In so concluding the Court re-examined the seminal New Jersey case of In re Baby M, 109 N.J. 396 (1988). There, the Supreme Court specifically declined to extend the statute’s applicability to the circumstance at hand:
The Parentage Act's silence . . . with respect to surrogacy, rather than supporting, defeats any contention that surrogacy should receive treatment parallel to the sperm donor artificial insemination situation. In the latter case the statute expressly transfers parental rights from the biological father, i.e., the sperm donor, to the mother's husband. . . . Our Legislature could not possibly have intended any other arrangement to have the consequence of transferring parental rights without legislative authorization when it had concluded that legislation was necessary to accomplish that result in the sperm donor artificial insemination context.
Finding the reasoning of the Supreme Court to be sound, the Appellate Division thus found that because the statute already withstood judicial scrutiny in the face of an equal protection challenge, and because the lack of Legislature response to the issues raised by the Supreme Court’s decision in In re Baby M, the plaintiffs’ argument that the Parentage Act should be re-drafted to address their specific situation was rejected. The Court further reasoned:
…paternity attaches to the infertile husband because of the sperm donor's lack of temporal, physical, and emotional investment in the child's creation. This stands in sharp contrast to the surrogate mother whose parental rights are deemed worthy of protection and thus stand in the way of the infertile wife's claim to automatic motherhood.

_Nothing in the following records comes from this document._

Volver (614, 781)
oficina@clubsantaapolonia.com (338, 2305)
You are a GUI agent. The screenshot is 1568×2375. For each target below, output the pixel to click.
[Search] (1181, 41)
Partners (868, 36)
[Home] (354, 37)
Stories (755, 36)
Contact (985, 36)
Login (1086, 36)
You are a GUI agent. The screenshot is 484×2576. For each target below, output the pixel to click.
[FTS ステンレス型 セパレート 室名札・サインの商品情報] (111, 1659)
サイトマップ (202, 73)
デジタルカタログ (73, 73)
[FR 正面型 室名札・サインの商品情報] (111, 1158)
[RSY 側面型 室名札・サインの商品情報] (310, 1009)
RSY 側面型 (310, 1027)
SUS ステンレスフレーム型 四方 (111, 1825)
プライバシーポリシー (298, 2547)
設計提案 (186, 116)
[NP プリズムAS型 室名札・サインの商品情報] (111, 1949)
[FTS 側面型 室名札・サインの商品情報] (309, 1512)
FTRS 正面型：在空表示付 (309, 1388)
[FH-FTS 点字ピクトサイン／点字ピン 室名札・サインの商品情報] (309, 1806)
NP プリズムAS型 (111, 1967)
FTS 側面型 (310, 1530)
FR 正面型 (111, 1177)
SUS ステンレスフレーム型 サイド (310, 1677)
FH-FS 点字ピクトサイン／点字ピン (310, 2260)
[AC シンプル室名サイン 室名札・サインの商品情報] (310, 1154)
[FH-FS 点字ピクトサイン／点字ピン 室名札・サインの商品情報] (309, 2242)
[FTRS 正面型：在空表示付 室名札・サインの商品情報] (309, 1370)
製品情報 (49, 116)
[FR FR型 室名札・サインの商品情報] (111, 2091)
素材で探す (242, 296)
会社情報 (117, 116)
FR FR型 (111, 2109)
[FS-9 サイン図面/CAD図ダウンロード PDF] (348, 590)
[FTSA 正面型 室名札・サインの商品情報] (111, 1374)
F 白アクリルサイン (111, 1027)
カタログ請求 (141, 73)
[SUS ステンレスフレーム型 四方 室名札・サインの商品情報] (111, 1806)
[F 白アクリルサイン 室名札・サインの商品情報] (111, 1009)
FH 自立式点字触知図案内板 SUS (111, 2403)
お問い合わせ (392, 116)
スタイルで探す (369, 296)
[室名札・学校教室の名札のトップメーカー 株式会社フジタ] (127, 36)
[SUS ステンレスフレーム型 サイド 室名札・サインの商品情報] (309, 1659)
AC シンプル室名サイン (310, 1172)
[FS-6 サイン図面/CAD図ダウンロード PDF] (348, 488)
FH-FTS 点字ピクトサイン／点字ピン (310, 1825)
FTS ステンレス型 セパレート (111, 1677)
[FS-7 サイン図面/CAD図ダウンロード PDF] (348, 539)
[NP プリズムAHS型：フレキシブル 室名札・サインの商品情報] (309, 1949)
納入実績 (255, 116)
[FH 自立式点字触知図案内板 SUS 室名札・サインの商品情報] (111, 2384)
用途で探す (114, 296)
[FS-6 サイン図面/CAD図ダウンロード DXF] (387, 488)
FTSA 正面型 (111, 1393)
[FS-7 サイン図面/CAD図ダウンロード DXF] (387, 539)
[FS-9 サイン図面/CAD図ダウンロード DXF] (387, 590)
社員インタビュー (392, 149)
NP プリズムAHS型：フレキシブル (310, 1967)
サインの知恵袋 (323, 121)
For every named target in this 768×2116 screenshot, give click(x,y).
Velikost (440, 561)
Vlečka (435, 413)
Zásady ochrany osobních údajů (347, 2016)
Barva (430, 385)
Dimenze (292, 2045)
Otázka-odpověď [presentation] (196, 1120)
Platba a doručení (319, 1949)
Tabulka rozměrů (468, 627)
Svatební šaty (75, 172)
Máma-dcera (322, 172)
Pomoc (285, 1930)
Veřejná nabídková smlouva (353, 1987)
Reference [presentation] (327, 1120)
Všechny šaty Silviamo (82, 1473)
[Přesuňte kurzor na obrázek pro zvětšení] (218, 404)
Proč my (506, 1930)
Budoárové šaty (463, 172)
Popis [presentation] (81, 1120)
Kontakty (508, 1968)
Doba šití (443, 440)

While the Appellate Division did not “deny the intrinsic societal worth, emotional
appeal, and compelling logic of granting A.L.S. parenthood to the child, T.D.S., provided the gestational carrier's rights are protected during the statutory seventy-two hour ‘window’ period,” it noted that the fact remains that “the means chosen by the Legislature to create that status in this instance remains adoption, rather than by operation of the Parentage Act.” The Court further remained satisfied that the that the complained of disparate treatment is not grounded in societal notions of parenthood, but rather in the innate reproductive and biological differences between men and women, necessitating in the case of an infertile wife, the introduction of a birth mother whom the law cloaks with superior protection. Thus, given the State's valid interest in identifying the father more easily when the child is born during the marriage for child support purposes, and its equally sound interest in requiring more than a shared intent before legally changing the parental relationship between parent and child, the Court concluded that the distinctions drawn by the Legislature in the Parentage Act are constitutional.